Pompeo denies he advocated North Korea regime change
Top diplomat pick pushes back on ‘hawk’ label, downplays expectations for Trump-Kim summit
US President Donald Trump’s nominee to be secretary of state, Mike Pompeo, denied that he supports removing North Korea’s ruling government from power under questioning from Senators on Thursday.
“I have never advocated for regime change,” Pompeo said during a confirmation hearing with the Senate Foreign Relations Committee, adding that he is “not advocating for regime change.”
The nominee was pushing back on a question from Senator Ben Cardin, who asked whether Pompeo still advocated removing North Korean leader Kim Jong-un, as recent comments he made suggested. Speaking last July, Pompeo seemed to indicate that the administration would consider removing Kim Jong-un from power as one possible objective.
“As for the regime, I am hopeful we will find a way to separate that regime from this system,” Pompeo said at the Aspen Security Forum. “The North Korean people I’m sure are lovely people and would love to see him go.”
“It would be a great thing to denuclearize the peninsula, to get those weapons off of that, but the thing that is most dangerous about it is the character who holds the control over them today,” he said.

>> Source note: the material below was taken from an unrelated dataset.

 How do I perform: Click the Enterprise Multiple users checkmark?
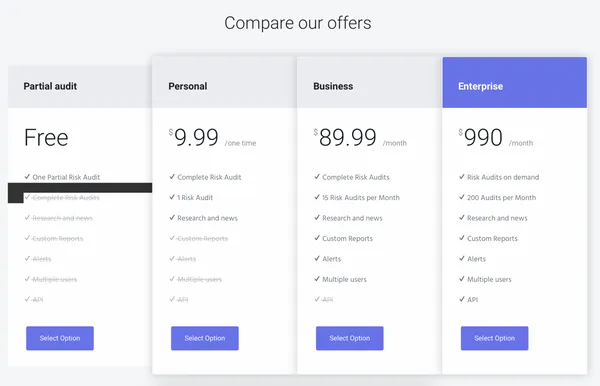coord(462,279)
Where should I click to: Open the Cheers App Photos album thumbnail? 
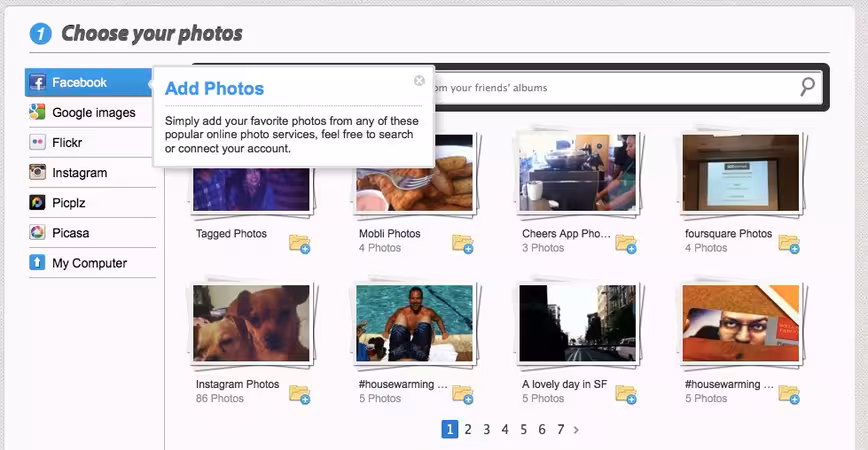tap(577, 172)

At the confirmation hearing on Wednesday, Pompeo, who is currently CIA director, also cast doubt on prospects for the planned summit between Trump and Kim.
“No one is under any illusions,” that the meeting can achieve a comprehensive agreement on denuclearization, he said. But he added that it could “set us down the course to achieve a diplomatic outcome that America and the world so desperately need.”
In response to questions regarding the perception that his hawkish views are at odds with the role of top diplomat, Pompeo challenged the characterization.
“There’s no one like someone who understands the value of diplomacy and the terror and tragedy that is war like someone who has served in uniform,” Pompeo said in reference to his own military service in the Gulf War. “It’s the last resort. It must always be so.”